La révolution hippie

Bâtie par une génération libertaire et insouciante, la Silicon Valley est devenue le centre du monde informatique. Arte est parti à la rencontre de ces pionniers.

siliconvalley-larevolution-2

Si le GAFA (Google, Amazon, Facebook, Apple) a installé ses campus aux allures de paradis pour salariés dans ce trou perdu de la Californie, c’est grâce à eux. Une bande de jeunes idéalistes aux cheveux longs et aux idées fortes qui n’avaient qu’une envie: explorer les possibilités de l’informatique et échanger leurs découvertes.
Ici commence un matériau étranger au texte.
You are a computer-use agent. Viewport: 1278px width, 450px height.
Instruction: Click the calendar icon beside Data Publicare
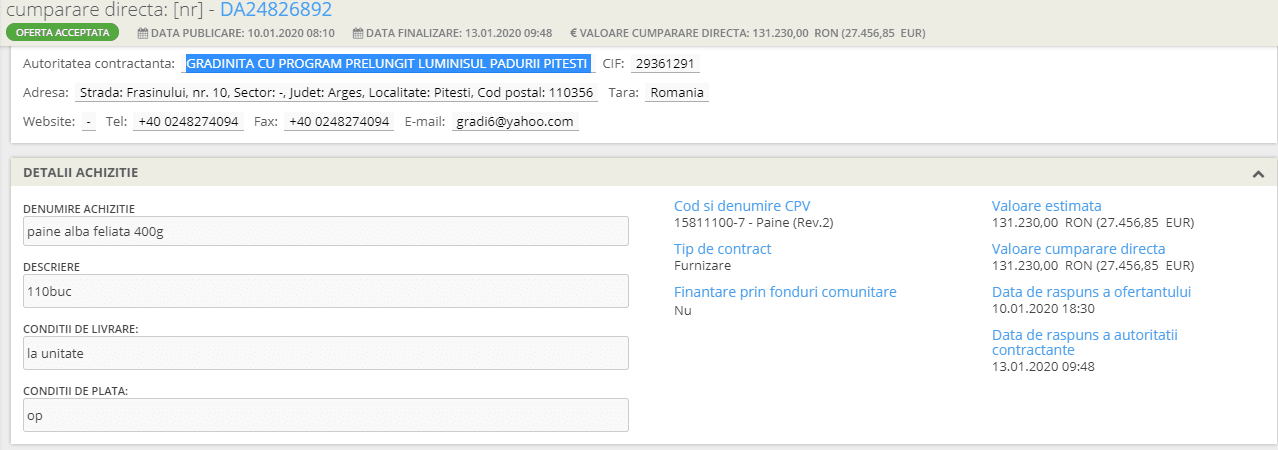[x=141, y=32]
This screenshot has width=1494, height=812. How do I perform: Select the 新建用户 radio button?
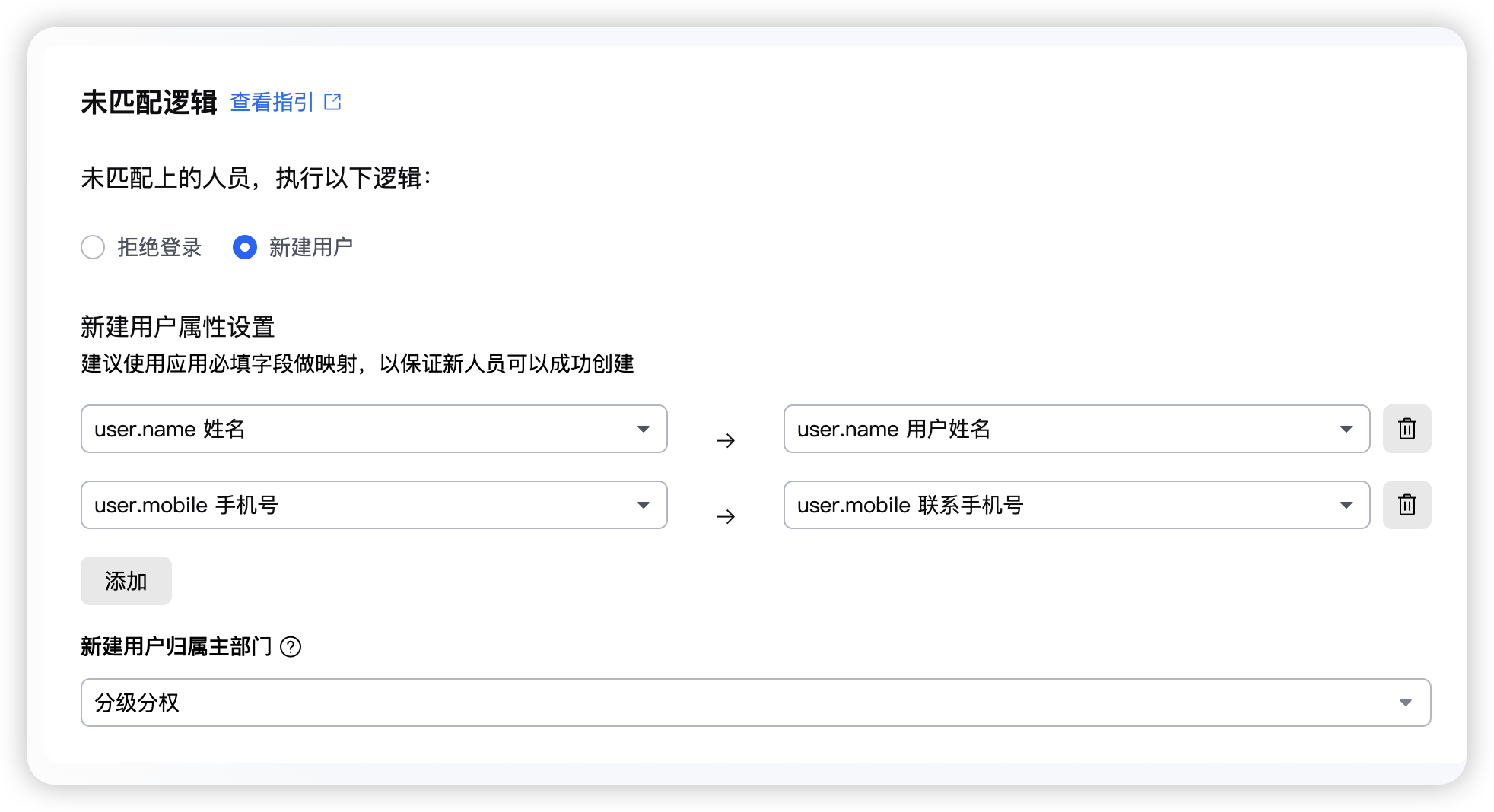tap(245, 247)
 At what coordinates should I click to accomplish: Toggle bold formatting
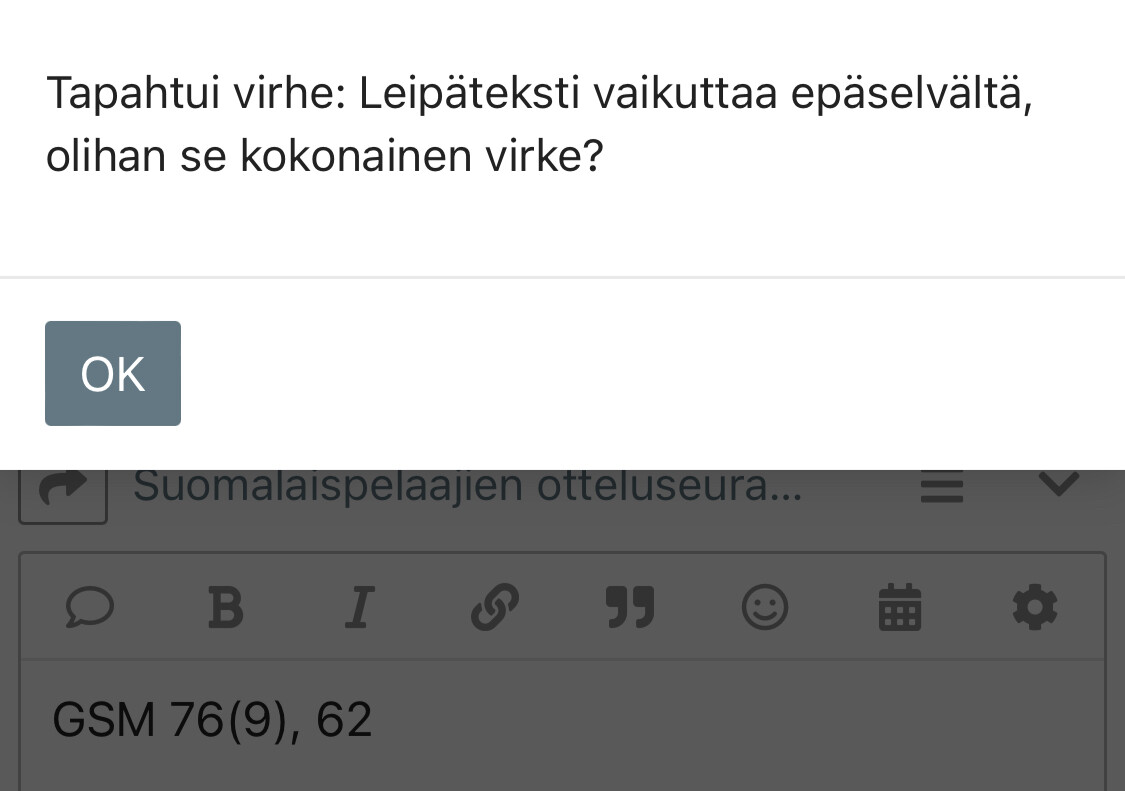[225, 607]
Une manière pour eux d’oublier l’actualité américaine étouffante de l’époque faite d’images sanglantes en provenance du Viêtnam et des tensions quotidiennes engendrées par la guerre froide. Dans les clubs de hackers, on se retrouve, on échange, on progresse en écoutant du Bob Dylan, l’idole de cette jeunesse qui aspire à plus de liberté et de progrès social. Au départ, c’est surtout pour lutter contre le monopole d’IBM et de ses supercalculateurs qui représentent l’establishment comme l’illustre la célèbre publicité de l’Apple 2 où le géant du hardware est comparé à Big Brother. Peu touchés par la question commerciale, la plupart ne saisissent pas le potentiel économique de la révolution technologique qu’ils sont en train de mener. Ils s’en fichent même, ne voyant que les progrès communicationnels et le gain d’indépendance que les particuliers pourraient y gagner. Seuls certains visionnaires comme Steve Jobs et Bill Gates parviendront à faire fortune avec leurs créations. 40 ans plus tard, alors que les entreprises de la Silicon Valley sont devenues les plus influentes du monde et que les chevelures se sont parées d’argent, peu d’amertume dans leurs propos. Seul reste le sentiment d’avoir participé à l’un des plus grands tournants de l’aventure humaine.